Hmmm, if I wanted to write suspense thrillers, I need to take a month to read John Le Carre, then. Or is that called a summer holiday at the beach? Yes, writers need to read, those that don’t are obvious and more like glorified or failed PR hacks. But an education in what’s been written worth reading comes first. Should everyone read Proust, Dostoievsky [sic] and Kafka, or what reading criteria?

On this view, reading is a lightweight leisure activity unless it is regulated, its value established by some sort of educational institution according to pre-determined criteria. This kind of concern about unsupervised, time-wasting reading has a long history. Just think of Flaubert’s treatment of poor Madame Bovary, whose addiction to reading romantic novels led her to kill herself with poison.

We are conditioned to see reading by adults as idle consumption, not active production. If we don’t have time to read, it’s because we are far too important and busy with our real work. Catton disrupts this mentality with her grant. Her proposal legitimates the writer-as-reader. Describing her grant, Catton said that many other grants:

generally require the writer to have a good idea about what they want to write, and how, before they apply. I think that this often doesn’t understand or serve the creative process, which is organic and dialectic; I also think it tends to reward people who are good at writing applications rather than, necessarily, people who are curious about and ambitious for the form in which they are writing.

I’m also uncomfortable with the focus that it places on writing as production, with publication as the end goal, rather than on writing as enlightenment, with the reading as the first step.

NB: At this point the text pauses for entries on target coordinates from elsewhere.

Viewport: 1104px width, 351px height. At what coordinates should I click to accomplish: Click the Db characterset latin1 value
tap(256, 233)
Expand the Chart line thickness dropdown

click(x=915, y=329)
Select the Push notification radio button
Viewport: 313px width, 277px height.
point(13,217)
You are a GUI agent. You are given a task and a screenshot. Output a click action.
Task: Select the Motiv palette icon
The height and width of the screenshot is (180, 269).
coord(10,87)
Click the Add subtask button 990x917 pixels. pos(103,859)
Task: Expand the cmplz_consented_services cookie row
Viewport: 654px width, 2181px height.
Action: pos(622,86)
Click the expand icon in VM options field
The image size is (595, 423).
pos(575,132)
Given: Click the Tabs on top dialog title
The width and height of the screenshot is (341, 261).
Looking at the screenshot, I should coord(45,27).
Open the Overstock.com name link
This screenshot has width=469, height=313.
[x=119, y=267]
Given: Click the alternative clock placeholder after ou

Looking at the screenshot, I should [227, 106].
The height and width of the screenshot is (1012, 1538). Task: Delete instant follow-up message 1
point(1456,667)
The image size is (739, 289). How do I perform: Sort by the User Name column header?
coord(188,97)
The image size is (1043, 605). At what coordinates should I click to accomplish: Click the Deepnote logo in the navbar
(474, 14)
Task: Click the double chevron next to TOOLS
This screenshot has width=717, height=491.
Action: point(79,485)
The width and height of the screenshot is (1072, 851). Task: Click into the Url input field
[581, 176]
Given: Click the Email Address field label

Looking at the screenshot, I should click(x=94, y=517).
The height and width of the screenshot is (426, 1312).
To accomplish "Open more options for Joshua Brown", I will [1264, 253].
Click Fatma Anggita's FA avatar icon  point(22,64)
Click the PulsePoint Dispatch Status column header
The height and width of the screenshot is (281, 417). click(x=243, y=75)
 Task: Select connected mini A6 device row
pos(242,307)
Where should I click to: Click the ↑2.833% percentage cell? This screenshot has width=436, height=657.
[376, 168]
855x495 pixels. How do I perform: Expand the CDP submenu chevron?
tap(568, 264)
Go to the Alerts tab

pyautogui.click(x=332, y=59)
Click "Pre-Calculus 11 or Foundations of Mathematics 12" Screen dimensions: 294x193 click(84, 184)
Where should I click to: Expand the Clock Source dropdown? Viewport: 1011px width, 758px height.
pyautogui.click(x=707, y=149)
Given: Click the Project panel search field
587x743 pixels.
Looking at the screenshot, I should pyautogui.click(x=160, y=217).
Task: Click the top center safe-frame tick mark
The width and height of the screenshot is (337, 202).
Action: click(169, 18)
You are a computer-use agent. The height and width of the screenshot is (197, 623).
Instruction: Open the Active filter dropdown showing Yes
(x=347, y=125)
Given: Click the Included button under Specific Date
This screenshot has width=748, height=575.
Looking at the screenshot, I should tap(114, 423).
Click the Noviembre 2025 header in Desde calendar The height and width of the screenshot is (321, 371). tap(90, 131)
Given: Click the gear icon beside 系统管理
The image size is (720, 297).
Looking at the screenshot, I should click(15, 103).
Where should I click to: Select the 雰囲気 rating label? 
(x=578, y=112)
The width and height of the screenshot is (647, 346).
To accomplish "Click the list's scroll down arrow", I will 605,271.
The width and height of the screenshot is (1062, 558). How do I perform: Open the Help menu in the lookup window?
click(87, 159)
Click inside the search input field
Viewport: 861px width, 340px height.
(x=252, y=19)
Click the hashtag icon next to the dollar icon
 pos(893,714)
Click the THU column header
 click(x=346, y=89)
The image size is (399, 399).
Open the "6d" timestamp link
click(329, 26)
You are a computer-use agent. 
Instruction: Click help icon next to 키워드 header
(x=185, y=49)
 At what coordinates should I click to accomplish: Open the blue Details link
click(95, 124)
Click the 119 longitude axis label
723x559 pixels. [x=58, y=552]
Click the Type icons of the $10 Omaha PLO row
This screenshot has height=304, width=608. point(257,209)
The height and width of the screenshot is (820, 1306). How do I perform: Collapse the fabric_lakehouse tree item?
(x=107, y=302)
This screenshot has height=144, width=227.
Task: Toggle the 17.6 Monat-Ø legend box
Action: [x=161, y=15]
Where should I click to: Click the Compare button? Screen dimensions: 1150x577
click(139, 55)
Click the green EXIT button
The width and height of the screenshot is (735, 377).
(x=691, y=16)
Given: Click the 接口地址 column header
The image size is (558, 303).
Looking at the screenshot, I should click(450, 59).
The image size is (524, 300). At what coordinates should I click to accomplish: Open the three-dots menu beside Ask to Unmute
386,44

Catton has used the establishment of this grant to offer a self-definition of her profession. She sees her work as a writer as creative, and fundamentally opposed to the logics of instrumentalism, pragmatism and measurable outputs. But this rhetorical opposition perhaps conceals a practical harmony. Catton’s grant makes a logical complement to other government and industry schemes.

It is a seeding fund to support the very early stages of writing – pre-start-ups, the incubation of creative work – and in some cases this may lead to projects that can secure funding in other ways.

Catton’s proposal is an intervention in our idea of what support writers need, and what kind of work they should do.

Funding “time to read” elevates self-chosen, leisurely reading as a valuable part of the creative process. There may be writers for whom this grant is not appropriate, who are at a different point with their work and are not currently yearning for time to read. That’s fine.

The ideal, here, is a society which supports its writers in diverse, multiple ways, and a philanthropic scheme that supports the gestation of creativity is to be cherished as a complement to existing government and industry grants.

The value of Catton’s grant goes beyond supporting writers. She also challenges stereotypes about passive readers and active writers, honouring and recognising the richness of cultural participation.

Her grant says that our reading is valuable too.